La photo date d’avril 1979. J’étais alors partie en reportage à Castroville, au Texas pour la radio régionale qui s’appelait Radio Alsace, à l’invitation de l’association Alsace/Etats-Unis et de son président Gilbert Hadey. Les habitants de cette petite ville près de San Antonio, descendants d’Alsaciens partis de leur terre au 19e siècle, continuaient six générations plus tard à parler l’alsacien sans jamais avoir mis les pieds en cette région.

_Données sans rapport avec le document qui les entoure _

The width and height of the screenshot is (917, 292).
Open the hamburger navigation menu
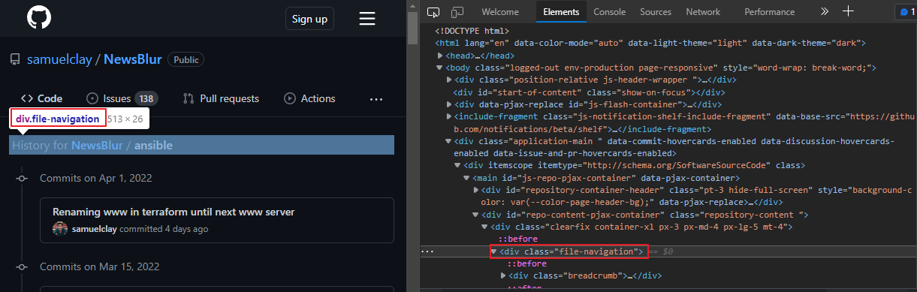pos(367,19)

Des contacts furent noués entre la grande et le petite Alsace, des jumelages eurent lieu à partir de 1978 entre Castroville et le village haut-rhinois Niederentzen, entre D’Hanis et la commune d’Oberentzen.
Léon Beyer, viticulteur et maire d’Eguisheim était de ce voyage ainsi que son épouse aussi présente sur la photo. J’accompagnais ce voyage d’une semaine pour rapporter une vingtaine de reportages pour Radio Alsace, la radio régionale.

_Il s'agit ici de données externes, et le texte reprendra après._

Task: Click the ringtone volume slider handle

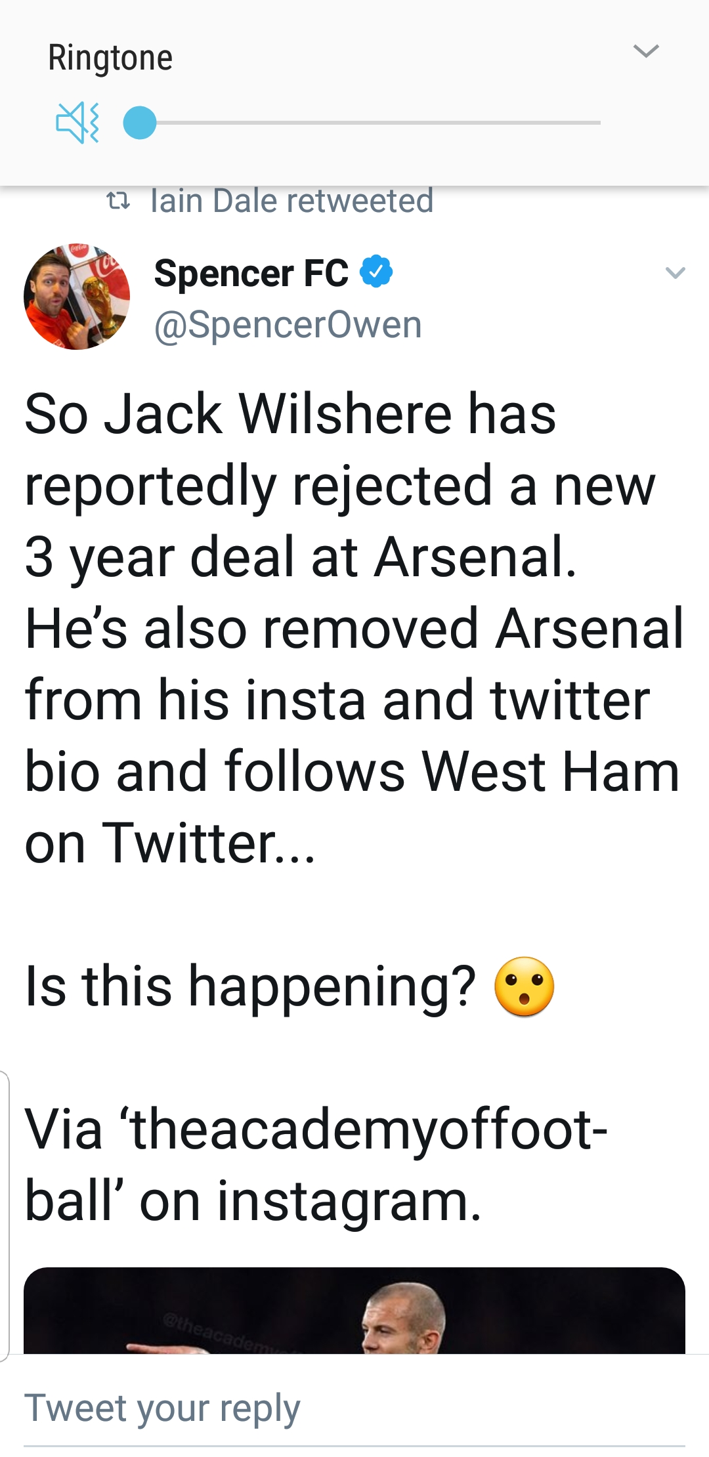Action: (140, 123)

Vous noterez que le micro est siglé « FR3 Alsace ». La télé alors ? Non, la radio. C’est qu’en ce temps-là radio et télévision faisaient partie de la même famille nommée FR3 Alsace. La radio était alors située place de Bordeaux dans ce qu’on appelle encore aujourd’hui « la maison de la radio » (alors que la radio n’y est plus depuis 1983, lorsque les radios régionales furent places sous le giron de Radio France).
Cela semblait à l’époque si naturelle de partager, entre radio et télé, le même lieu, les mêmes forces, les mêmes hommes.
Avec ces ordres venus de Paris, il a fallu scinder de force cet équilibre-là, créer des fractures humaines, sans parler de la gabegie d’énergie et d’argent.
Le 1er janvier 1983, la partie radiophonique de FR3 Alsace fut rattachée à la société Radio France qui prit les radios régionales sous sa tutelle. La radio fut alors nommée « Radio France Alsace ».
Trente-cinq ans plus tard, on constata l’erreur de cette décision. Aujourd’hui radio et télévision régionales sont amenées à se rapprocher : de plus en plus les émissions radio sont diffusées conjointement à la télévision. C’est dans l’air du temps, selon un souhait qui tient à coeur à la présidence de la République.
J’ai vécu l’avant et l’après de cette décision de séparer en 1983 radio et télé, son incroyable gâchis. Et je me dis que la vie est faite de cycles qui, lorsqu’ils ont bouclé la boucle, refont parfois marche arrière.
C’est aussi une façon d’avancer, même si elle n’est pas la plus rationnelle.